__EXTRACT__.
• • • • • • •
Skip to Content
BlogCodeObservability considerations

A Practical Observability Playbook: Golden Signals, RED/USE, and SLO-Driven Alerting

If you want monitoring that actually helps during incidents (instead of becoming dashboard wallpaper), anchor everything to a few proven frameworks:

  • Golden Signals: latency, traffic, errors, saturation
  • RED (request-driven services): Rate, Errors, Duration
  • USE (infrastructure): Utilization, Saturation, Errors

These frameworks keep you focused on what matters, across UI, services, and infrastructure—without inventing a new taxonomy for every team.


Data plumbing: Metrics + Logs + Traces (and why exemplars matter)

A modern “full stack” setup often looks like:

  • Metrics: Prometheus / OpenTelemetry → Grafana
  • Logs: Loki
  • Traces: Tempo
  • Bonus: Exemplars connect them.
• • • • • • •
__STORED DATA__.
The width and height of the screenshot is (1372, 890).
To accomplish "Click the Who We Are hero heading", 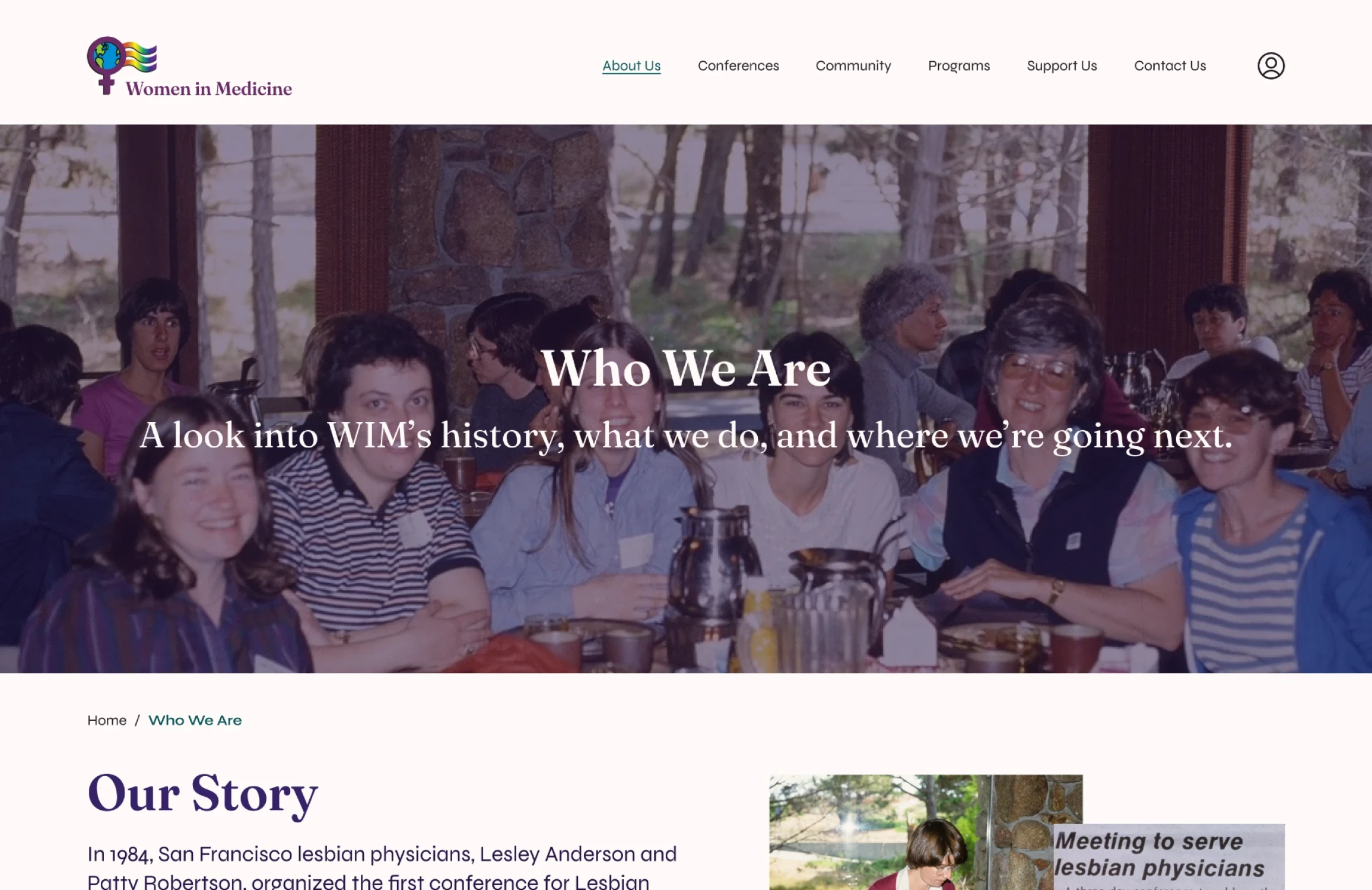I will click(x=686, y=368).
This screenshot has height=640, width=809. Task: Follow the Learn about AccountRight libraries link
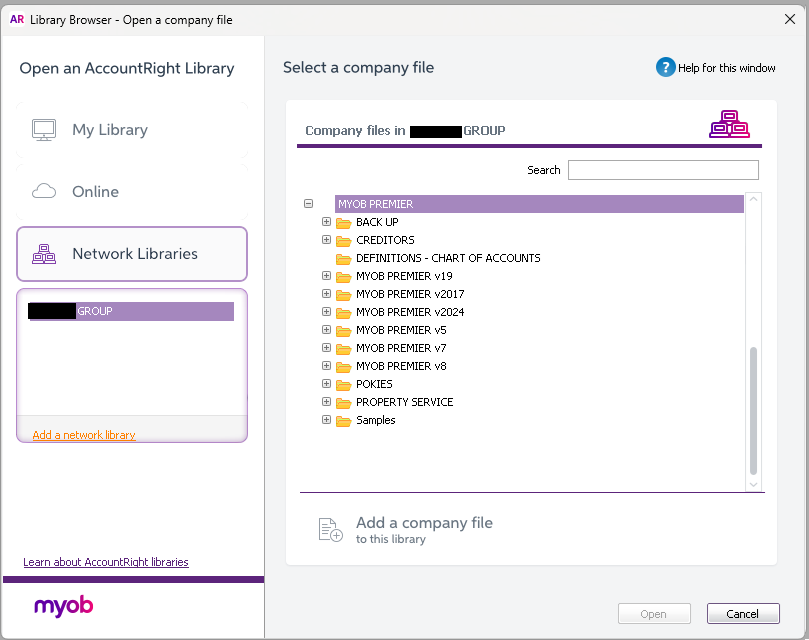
• • • • • • •
__EXERCISE__.
List the four Golden Signals named in the observability playbook.

__SOLVED PROBLEM__.
Latency, traffic, errors, saturation